I was talking about my summer plans wit a pair of female friends yesterday, Meredith and Sayward, trying to explain:
1) where I was going (pretty sure about that, thanks to the magic that is GoogleEarth),
2) what fistulas even are (somewhat sure, if only in a textbook sense), and
3) what I'd be doing with the NGO (mostly unknown, truth be told).
Meredith wondered if it might be tough, seeing women with a devastating and completely unnecessary debilitation each day and not having any friends or family nearby to talk it over with. And I realized that strangely, I'm not worried about that at all. In a certain sense, I've chosen this group and this project because I don't think it'll drag me down emotionally. I actually have this idea that it'll boost me up, make me feel like progress is being made and that a lifetime in global health wouldn't be an uphill battle. Obstetric fistula has always appealed to me as such a low-hanging fruit of a problem: if we the healthcare professionals can get to the women (or they can get to us), chances are quite good that we can get them back to full health and functioning status. That's pretty rare with most of the things we worry about in global health. Further, it's less complicated to prevent it happening again - a woman is only at risk during labor, a rather recognizable state, so surgeons can legitimately ask women with repaired fistulas to try to give birth in a hospital the next time around. (Granted that costs get in the way, but compared to something like HIV, when you're at risk everytime you have sex/take care of an HIV-positive relative, or guinea worm, when you're at risk everytime you want a drink of water, the chances of avoiding fistulas by education and behavior change look pretty good.)

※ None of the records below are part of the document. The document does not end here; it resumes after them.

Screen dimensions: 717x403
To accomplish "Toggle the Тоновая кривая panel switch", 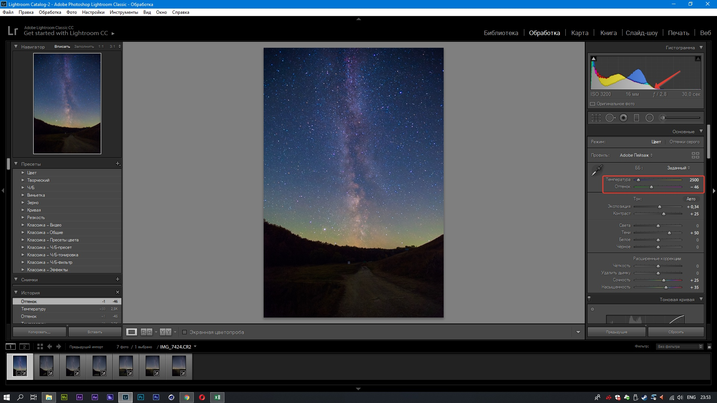I will [589, 299].
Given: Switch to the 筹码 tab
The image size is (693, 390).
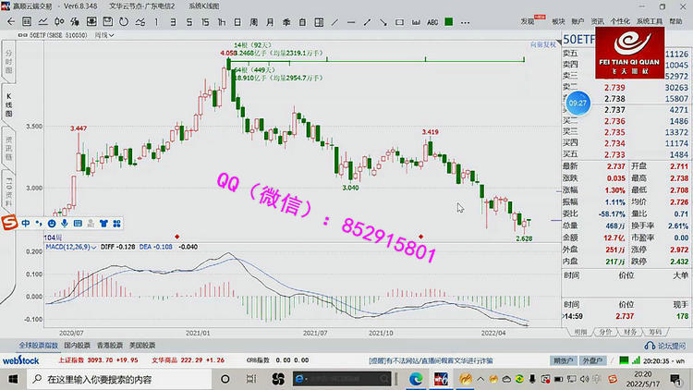Looking at the screenshot, I should (x=655, y=330).
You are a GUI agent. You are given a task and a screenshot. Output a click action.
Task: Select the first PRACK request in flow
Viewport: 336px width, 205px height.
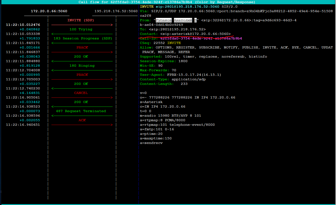[x=82, y=48]
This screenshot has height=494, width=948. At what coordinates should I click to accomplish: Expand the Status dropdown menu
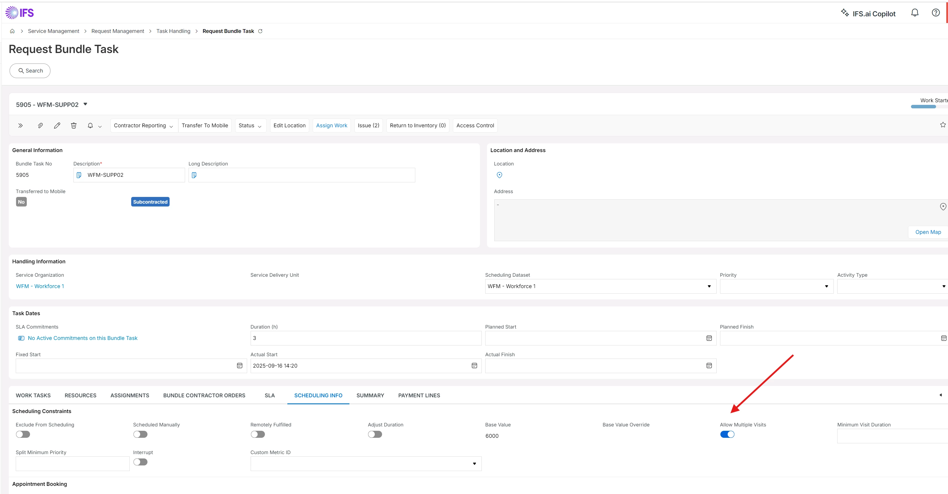[250, 125]
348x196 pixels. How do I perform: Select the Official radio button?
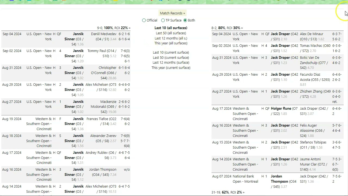144,20
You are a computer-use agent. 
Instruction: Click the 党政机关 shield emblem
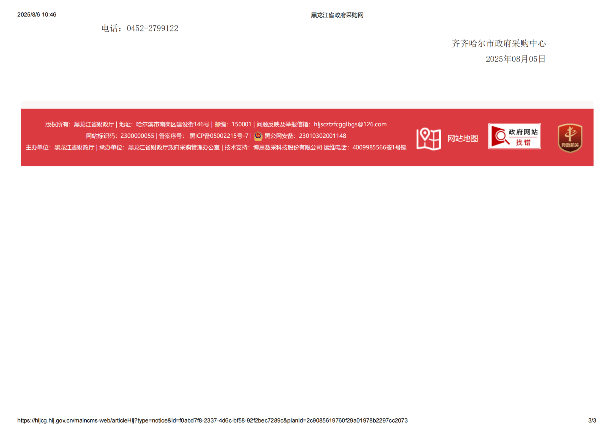[x=570, y=138]
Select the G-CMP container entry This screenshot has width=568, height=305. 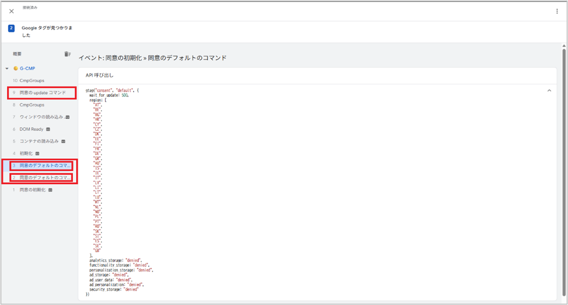pos(27,69)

My spin on this is admittedly probably naive. But I'm not going to be working on HIV, or unwanted pregnancy, or gender-based violence, or any of those seemingly intractable problems in women's health where the public health workers seem to be constantly swimming hard against an overwhelming tide. Compared to those battles, the outlook for fistula patients is downright sunny. A good surgeon can completely turn a life around; the pull of instant gratification is very strong here.
So I know that I won't be tackling the hardest of the hard problems facing the international community. But I've always been a fan of tackling low hanging problems first anyway (see also: putting things on my to-do list that I've already done, just so I can cross them off); in fact, you might be able to help more people at an earlier point in time than if you tackle the hard problems first. And maybe this way I can get a little taste for what a successful health intervention campaign feels like - maybe the knowledge of that taste will keep me going if I move on to the more complex things.